By May 24, 2014 Autos No Comments

Give me a sense of purpose
A real sense of purpose now
Give me a sense of purpose
A real sense of purpose now

Pic courtesy

Pic courtesy

Many months ago, I had requested a good friend and daily auto rickshaw commuter (let’s call her ‘Sue’) to ‘try out’ mGaadi. Not once, not twice but I wanted her to try out mGaadi for at least two weeks.

She humored me.

And how.

Sue tried mGaadi for almost two months.. making requests every weekday. Fulfillment was spotty in the initial weeks before it got streamlined and predictable.  By week#3, most of her trips were getting fulfilled. And not always with the same driver.

Perhaps Sue’s most laudable trait was that she took her rate-the-driver  responsibility very seriously. If our customer service agent forgot to collect rating, she’d call (or SMS) back and provide the rating. The rating logic would sometimes read like the scorecard of a gymnastics judge but it was always fair — neither lenient nor harsh. And it was almost always accompanied by a feedback qualifier – “four because he jumped a red light” or “three because he jumped two red lights and was constantly fiddling on his mobile phone” or “five because today he thought about jumping a red light, then changed his mind as though he remembered“.

The last comment is worth an elaboration. When commuters provide feedback, our customer service agents relay it to the drivers judiciously – i.e. after some elapsed time and never naming the customer. This last scenario is our first documented case of an mGaadi driver changing his driving behavior based on customer feedback.

Coming finally to the subject of this post…”

Sue and I caught up in person recently and we ended up chatting about  mGaadi.

Me: “Is the mGaadi thing working for you?”

Sue: “It’s working great actually. Sure there were teething problems in the beginning.. but I’m really glad I gave it a shot”

Sue (Continuing): “To be honest, I was skeptical initially. As a Bombay girl spoilt with excellent auto drivers, I always found the Bangalore auto drivers to be a huge letdown. I didn’t think it was possible for Bangalore auto drivers to raise their game. Furthermore,  I wasn’t sure about changing my own behavior.”

Me: “What do you mean by changing your behavior?”

Sue: “Well.. instead of going out to the street and start hailing autos, I have to plan ahead of time… mGaadi matches me with the right driver who then comes to pick me up…  I wasn’t sure initially whether this ‘new way’ was worth paying an extra Rs. 10 as pickup fee.”

Sue (pausing for effect): “It is totally worth it! I’m hooked now.”

Me (beaming): “You know that this is what I like to hear from all our customers…”

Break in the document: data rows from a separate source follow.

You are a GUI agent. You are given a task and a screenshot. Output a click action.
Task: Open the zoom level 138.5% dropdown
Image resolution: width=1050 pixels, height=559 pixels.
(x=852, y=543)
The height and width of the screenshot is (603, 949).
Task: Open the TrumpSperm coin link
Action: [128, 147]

Sue: “One more thing I noticed. These mGaadi drivers are different. And I’m not referring to the mGaadi going on meter and rated drivers = better/well behaved drivers brand promise.”

Me: “How so?”

Sue: “The ones I meet on the street have a Russian roulette look — Dear god, where does this customer want to to go? Let it be a nice long juicy ride and not a short trip. Your chaps have a different air. They seem to have a sense of purpose. A sense of purpose (ala “professionalism”) that probably comes from “not being confrontational” and fulfilling a commitment… a commitment to pickup a customer from a certain point at a certain time for which they will be paid the meter fare and a pickup fee of Rs. 10. Clearly this is learned behavior and it will be great to see more such drivers in Bangalore.”

Me: “Wow. That’s a fascinating observation. I guess this is what Solomon means when he talks about transforming informal transportation workers to formal workers (professionals).”